[Task prompt]: Continue the forum post about rewriting a nested loop as a parfor loop, starting after its last sentence.

How can I modify this nested loop to work as a parfor without requiring a ridiculously large array?

I am trying to nest several for loops in a parfor loop. I have even read the documentation and several other queries/replies before posting here.
I have a large dataset that I need to iterate over, calculating a property which would result in a prohibitively large array if I sent each answer to a separate element, and doing this on one cpu will take a prohibitively long time.
Instead, what I am doing is reducing the array by another property, and then combining the calculated results in bins of this second property (essentially making a histogram).
The parfor section of my code looks like this:
parfor i=1:box(1);
for j=1:box(2);
for k=1:box(3);
for l=1:box(1);
for m=1:box(2);
for n=1:box(3);
prop(horrendousfunction(i,j,k,l,m,n)) = prop(horrendousfunction(i,j,k,l,m,n)) + data(i,j,k)*data(l,m,n);
end
end
end
end
end
end
Trialling this on one cpu over i=j=k=l=m=n=[1:15] works fine and takes a few minutes.
The data array is the initial large array, but as written the code will iterate over every element of it many times within each parfor step, and therefore the data transmission I/O overhead shouldn't be too onerous with respect to the overall computation time. (Expected complete running time is ~1 month on 1 cpu, and I have several of these to do)

[Entries]:
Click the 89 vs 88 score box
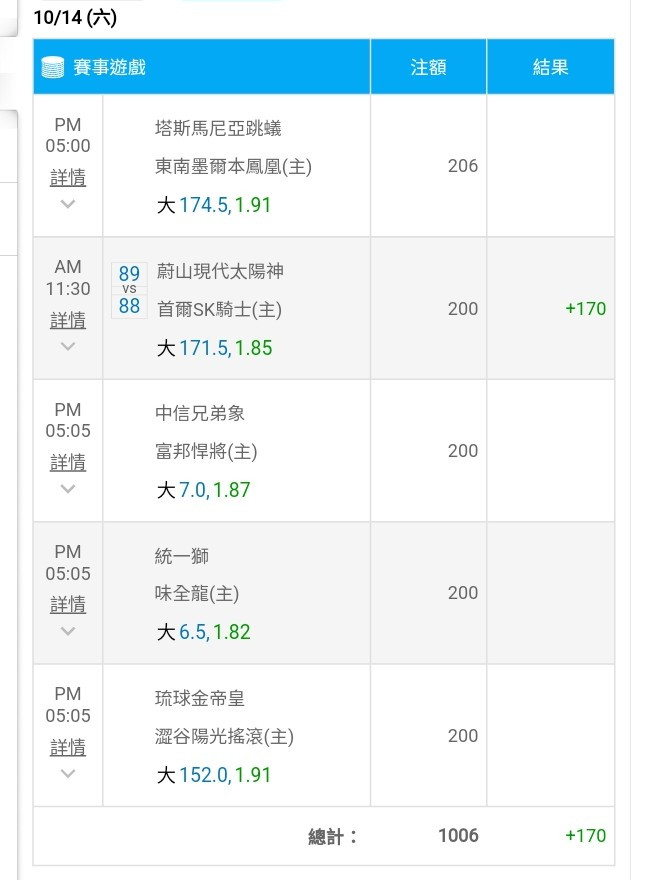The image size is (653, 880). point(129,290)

==

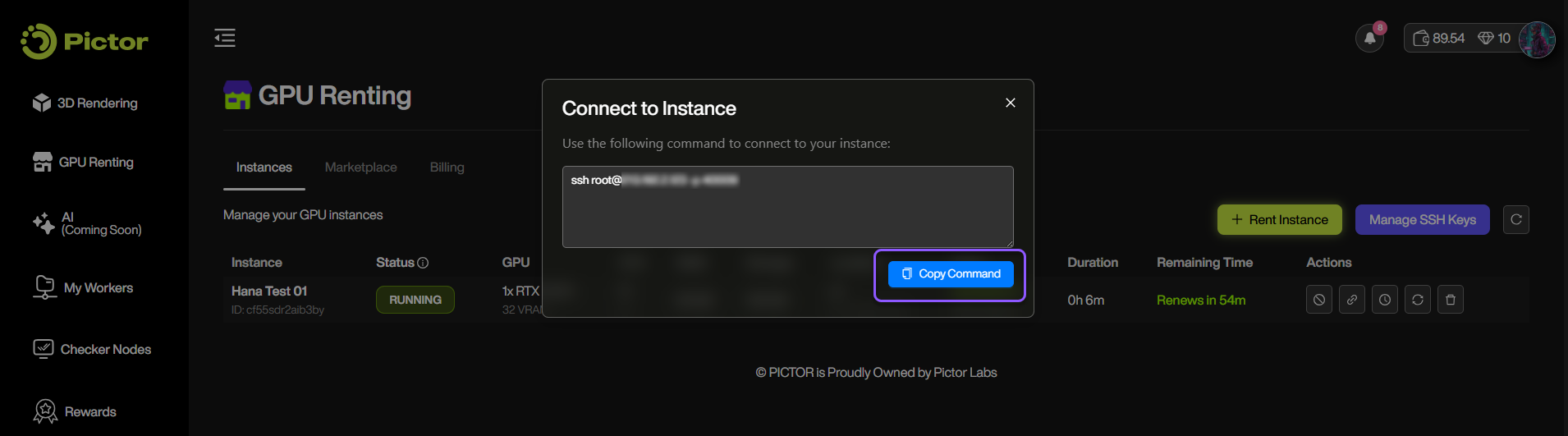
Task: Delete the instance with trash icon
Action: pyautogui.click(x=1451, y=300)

[Reply]:
A few other (small, negligible I/O) arrays are also required.
horrendousfunction is essentially a way of mapping (i,j,k,l,m,n) into a single index h which has been previously split into bins earlier in the code. I will eventually want to plot(h,prop).
Now, after spending some time trawling the documentation and various previous questions on the topic, I realise that my initial efforts contravene the basic parfor assumption that j,k,l,m, and n (as components of the index of prop) should be constant within the parfor loop. I see that if I wanted to flesh out a behemoth array A(i,j,k,l,m,n) I could do so by making dummy variables and then combining it all with a command = A(i,:,:,:,:,:) at the end - but this will create the stupidly large array that I wish to avoid (I don't have enough HDD to store it).
Simply calculating trick = horrendousfunction(i,j,k,l,m,n) within the loop is also not an option, because I can't use trick as the index of prop either, since its value changes within the loop too.
Predetermining the complete mapping of [i,j,k,l,m,n] -> h is also not an option, since that would require a behemoth data array of its own, and require said array to be I/O'd to all the matlabpool workers. (And calculating it would take about as long as the original problem anyway) Also, the mapping is context-dependent, so I can't use the same mapping across the related family of problems I wish to solve.
Is there another way I can write the internals of this loop to take advantage of MATLAB's parallelism without requiring a behemoth output array?

8 Comments

Is prop 3dim matrix ? Whats the output (and its size) of horrendousfunction ?
prop is just a vector. Simple (N,1) recording of histogram values across N bins.
horrendousfunction just outputs a scalar, namely the bin which I want to add a value to for a given (i,j,k,l,m,n) subloop iteration. It just has that name because the operation takes up several lines' worth of space.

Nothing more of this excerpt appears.